The most important thing is to get the best out of your team members. This does not imply that you must constantly be directing them or chastising them when a job is not done to your satisfaction. The mantra of “others never do the job as well as I can, so it is not worth teaching or delegating to them, is part of the reason that team leaders often fail to get the best from their team. This “I will just do it myself” attitude renders them unable to build a strong and productive team. Instead, the leader must forego their ego and accept that the delegation process can be slow, acknowledging that at first they may have to receive work that may be at a lower level than their own.

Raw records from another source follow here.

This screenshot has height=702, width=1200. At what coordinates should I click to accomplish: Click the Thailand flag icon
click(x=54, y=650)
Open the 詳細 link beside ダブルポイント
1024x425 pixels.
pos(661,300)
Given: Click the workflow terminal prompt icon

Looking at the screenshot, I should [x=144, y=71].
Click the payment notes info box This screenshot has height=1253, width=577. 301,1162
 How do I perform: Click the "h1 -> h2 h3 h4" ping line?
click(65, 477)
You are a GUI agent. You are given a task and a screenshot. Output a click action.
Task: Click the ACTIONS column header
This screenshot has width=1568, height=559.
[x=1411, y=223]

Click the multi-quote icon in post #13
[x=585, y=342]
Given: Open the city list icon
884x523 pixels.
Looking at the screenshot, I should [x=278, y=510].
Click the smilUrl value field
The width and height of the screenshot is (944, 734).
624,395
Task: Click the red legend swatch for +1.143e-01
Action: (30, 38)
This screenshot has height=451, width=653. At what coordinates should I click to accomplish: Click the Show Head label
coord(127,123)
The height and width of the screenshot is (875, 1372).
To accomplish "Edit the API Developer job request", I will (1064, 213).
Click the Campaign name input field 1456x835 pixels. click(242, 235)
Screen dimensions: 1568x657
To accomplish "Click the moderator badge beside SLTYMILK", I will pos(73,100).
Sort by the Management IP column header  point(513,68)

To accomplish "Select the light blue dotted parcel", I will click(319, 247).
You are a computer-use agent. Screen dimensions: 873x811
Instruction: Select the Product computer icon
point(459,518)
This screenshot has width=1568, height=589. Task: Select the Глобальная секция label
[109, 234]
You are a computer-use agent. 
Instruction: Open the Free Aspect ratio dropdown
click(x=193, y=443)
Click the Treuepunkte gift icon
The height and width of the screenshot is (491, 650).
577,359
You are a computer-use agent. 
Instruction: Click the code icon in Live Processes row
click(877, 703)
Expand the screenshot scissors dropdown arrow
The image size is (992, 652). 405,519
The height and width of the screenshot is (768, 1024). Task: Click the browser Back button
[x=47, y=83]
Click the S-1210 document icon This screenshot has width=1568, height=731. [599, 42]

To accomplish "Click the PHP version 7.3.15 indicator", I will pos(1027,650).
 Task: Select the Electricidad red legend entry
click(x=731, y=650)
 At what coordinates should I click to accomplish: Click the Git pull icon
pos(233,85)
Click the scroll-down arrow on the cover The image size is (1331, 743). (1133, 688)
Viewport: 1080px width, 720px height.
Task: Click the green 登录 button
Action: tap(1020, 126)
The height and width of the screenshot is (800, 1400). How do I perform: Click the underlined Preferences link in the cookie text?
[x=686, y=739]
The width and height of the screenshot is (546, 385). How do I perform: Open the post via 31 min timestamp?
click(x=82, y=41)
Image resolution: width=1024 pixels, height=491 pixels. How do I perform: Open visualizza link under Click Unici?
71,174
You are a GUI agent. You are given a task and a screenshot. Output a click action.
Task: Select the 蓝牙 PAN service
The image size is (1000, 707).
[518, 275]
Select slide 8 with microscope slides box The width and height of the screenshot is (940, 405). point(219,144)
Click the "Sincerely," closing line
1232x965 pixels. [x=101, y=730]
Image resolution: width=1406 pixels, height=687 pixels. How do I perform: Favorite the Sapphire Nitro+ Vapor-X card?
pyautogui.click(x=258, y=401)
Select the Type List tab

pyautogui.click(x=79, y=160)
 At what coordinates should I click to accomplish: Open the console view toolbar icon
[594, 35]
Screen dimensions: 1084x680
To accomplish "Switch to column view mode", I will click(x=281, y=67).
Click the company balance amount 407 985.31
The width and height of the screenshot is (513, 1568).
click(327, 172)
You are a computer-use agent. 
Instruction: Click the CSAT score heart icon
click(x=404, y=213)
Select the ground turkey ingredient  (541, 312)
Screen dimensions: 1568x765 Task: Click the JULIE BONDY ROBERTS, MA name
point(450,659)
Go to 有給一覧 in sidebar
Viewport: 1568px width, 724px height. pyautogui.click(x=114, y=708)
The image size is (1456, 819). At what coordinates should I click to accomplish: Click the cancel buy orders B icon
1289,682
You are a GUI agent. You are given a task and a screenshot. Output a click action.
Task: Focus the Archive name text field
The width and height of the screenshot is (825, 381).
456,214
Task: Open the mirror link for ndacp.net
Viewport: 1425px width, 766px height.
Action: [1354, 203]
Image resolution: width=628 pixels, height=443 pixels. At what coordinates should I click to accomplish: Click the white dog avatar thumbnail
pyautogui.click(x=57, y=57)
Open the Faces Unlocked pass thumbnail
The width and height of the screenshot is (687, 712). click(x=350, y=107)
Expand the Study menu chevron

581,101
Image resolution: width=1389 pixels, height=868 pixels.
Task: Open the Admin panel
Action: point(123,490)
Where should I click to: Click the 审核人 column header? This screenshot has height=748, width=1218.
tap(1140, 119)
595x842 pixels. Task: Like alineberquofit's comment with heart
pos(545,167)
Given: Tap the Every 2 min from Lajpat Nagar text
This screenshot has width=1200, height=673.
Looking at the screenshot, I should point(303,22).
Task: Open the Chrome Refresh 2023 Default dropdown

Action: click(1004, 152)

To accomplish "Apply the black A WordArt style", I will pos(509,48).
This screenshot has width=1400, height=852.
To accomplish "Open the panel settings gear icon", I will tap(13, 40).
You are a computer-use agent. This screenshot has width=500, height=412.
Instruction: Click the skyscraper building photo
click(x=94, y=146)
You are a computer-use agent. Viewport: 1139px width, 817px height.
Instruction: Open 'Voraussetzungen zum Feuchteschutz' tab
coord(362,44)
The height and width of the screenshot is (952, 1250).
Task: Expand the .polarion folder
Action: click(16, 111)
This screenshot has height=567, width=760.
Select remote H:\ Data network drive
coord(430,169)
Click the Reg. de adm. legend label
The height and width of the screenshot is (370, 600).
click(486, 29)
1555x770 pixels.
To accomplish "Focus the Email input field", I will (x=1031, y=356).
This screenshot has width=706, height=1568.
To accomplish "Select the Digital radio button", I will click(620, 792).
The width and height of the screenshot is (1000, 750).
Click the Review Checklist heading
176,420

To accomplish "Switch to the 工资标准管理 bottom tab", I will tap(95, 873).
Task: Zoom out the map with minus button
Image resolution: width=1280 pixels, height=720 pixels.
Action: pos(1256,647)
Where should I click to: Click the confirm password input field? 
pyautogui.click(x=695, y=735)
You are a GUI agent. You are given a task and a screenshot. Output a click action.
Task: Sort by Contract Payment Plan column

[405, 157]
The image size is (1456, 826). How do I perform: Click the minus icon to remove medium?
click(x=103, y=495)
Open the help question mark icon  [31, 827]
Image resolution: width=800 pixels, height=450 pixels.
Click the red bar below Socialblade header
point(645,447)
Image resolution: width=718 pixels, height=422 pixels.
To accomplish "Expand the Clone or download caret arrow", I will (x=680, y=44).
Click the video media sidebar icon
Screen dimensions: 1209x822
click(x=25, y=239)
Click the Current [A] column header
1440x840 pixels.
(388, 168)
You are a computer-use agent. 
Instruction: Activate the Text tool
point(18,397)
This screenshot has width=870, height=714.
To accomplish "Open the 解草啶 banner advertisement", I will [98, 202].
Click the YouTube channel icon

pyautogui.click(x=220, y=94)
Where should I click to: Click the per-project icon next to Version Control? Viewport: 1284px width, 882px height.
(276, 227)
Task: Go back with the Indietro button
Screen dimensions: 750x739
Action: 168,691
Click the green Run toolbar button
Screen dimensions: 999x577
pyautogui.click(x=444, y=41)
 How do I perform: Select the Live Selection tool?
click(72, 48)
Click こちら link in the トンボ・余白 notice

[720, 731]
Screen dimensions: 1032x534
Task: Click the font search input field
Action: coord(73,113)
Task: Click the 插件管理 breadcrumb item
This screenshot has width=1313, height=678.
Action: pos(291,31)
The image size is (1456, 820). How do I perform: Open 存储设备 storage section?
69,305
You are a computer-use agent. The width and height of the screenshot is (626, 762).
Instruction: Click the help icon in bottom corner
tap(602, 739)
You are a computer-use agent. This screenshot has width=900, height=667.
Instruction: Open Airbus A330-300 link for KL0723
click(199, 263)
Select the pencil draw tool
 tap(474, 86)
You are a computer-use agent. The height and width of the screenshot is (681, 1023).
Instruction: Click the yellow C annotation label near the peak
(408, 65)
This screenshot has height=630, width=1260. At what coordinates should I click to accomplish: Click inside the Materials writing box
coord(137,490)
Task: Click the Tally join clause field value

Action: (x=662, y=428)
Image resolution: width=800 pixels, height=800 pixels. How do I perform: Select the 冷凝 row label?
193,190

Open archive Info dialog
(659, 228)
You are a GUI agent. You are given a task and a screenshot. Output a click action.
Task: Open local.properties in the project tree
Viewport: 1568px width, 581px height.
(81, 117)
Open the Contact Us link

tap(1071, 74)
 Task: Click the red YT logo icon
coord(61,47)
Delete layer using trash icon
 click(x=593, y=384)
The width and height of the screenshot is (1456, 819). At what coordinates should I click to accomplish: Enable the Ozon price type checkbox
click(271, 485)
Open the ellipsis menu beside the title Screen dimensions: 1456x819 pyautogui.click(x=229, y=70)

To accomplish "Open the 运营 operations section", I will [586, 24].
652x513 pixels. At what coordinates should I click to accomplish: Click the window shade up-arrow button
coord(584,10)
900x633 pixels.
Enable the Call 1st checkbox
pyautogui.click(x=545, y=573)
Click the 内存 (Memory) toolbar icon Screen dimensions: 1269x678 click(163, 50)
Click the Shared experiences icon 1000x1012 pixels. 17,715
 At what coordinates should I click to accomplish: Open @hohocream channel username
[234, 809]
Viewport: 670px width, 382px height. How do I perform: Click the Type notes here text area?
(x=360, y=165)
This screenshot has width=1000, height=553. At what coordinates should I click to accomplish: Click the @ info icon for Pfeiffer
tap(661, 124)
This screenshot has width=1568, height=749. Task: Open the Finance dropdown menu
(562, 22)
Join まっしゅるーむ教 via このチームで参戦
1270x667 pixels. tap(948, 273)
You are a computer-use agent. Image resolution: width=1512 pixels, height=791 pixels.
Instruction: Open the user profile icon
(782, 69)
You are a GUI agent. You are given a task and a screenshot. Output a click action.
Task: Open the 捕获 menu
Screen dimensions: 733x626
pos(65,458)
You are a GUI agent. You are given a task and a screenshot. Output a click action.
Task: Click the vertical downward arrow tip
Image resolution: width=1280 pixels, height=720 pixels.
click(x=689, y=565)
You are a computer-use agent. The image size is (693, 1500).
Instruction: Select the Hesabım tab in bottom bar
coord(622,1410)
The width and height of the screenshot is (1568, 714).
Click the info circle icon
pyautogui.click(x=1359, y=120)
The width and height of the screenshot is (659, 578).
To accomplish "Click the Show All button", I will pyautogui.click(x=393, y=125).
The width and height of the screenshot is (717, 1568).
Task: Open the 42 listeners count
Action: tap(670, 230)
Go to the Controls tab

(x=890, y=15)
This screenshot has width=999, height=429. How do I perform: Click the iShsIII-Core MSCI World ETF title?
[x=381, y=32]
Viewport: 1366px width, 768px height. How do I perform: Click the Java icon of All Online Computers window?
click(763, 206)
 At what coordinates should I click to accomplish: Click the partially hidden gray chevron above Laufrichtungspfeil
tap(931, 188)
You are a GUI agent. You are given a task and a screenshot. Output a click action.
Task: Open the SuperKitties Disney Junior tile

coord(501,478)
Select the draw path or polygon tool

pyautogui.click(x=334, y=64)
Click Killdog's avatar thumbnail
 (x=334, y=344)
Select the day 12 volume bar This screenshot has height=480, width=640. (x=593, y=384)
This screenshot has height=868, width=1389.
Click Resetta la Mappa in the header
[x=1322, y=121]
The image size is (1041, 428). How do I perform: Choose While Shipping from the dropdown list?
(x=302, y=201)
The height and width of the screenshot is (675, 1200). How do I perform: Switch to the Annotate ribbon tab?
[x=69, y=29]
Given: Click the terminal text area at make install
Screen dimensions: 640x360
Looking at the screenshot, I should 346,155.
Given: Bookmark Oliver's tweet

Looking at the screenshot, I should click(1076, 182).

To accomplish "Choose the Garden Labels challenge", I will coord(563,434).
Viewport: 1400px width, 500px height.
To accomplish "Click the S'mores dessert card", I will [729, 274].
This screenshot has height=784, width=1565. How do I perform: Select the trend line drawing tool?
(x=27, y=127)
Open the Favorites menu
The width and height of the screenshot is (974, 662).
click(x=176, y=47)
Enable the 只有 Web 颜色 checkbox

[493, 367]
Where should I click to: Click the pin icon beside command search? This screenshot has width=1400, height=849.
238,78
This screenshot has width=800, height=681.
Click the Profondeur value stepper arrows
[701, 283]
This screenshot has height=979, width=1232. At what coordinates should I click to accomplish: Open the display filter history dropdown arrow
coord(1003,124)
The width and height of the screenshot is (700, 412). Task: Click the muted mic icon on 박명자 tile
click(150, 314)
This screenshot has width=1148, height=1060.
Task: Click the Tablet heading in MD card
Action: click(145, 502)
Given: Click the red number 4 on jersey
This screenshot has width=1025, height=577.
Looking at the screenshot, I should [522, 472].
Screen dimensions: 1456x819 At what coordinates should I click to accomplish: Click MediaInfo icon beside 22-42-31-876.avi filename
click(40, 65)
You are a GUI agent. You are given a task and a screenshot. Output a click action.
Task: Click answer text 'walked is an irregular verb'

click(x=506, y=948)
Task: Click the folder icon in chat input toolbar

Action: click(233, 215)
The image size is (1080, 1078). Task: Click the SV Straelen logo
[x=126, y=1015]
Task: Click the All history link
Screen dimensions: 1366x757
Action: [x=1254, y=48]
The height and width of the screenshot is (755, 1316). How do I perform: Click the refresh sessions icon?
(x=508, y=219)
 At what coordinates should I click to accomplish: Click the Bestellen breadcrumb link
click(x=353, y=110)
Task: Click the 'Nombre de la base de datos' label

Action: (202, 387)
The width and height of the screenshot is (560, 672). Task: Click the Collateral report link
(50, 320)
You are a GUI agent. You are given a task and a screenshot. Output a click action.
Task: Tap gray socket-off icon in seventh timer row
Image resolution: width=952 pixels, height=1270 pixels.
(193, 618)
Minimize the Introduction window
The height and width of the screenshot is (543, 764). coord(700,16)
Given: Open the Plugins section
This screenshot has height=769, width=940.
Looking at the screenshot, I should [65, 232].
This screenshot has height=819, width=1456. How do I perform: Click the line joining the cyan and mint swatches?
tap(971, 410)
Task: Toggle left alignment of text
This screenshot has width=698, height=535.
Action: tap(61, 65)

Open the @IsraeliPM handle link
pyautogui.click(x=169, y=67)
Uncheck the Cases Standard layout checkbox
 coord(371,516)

Delegating tasks is a crucial part of achieving an objective and to developing strong independent workers who make decisions with confidence and authority, instilling greater competence and growth within them.
This said, it is still important to find the right balance of delegation. The lowest level is to tell somebody to do something and report back immediately. This base level delegation is common in parenting when teaching one’s child to be more independent. In contrast, the highest level of delegation is to trust your team to make decisions and report routinely about progress and outcomes.
My biggest bug bear with watching leaders delegate is to see them constantly undermining those in their team. This includes asking them several times about progress or even chasing up others to see if the task is done. Finally, what really irks me is when the leader has their direct report delegate a task/message to a subordinate, and the subordinate, unhappy with the task, bypasses the authority of the direct report and contests the leader. The issue then arises when the leader grants the subordinate's request without reference to their direct report. This is a breakdown in communication that shows little respect towards the direct report by both the subordinate and the leader themselves. This often leads to a lack of trust, unhappiness amongst team members and in a lot of cases, resignation.
The fabric of leadership is a fickle one, and the onus is on all parties to maintain balance.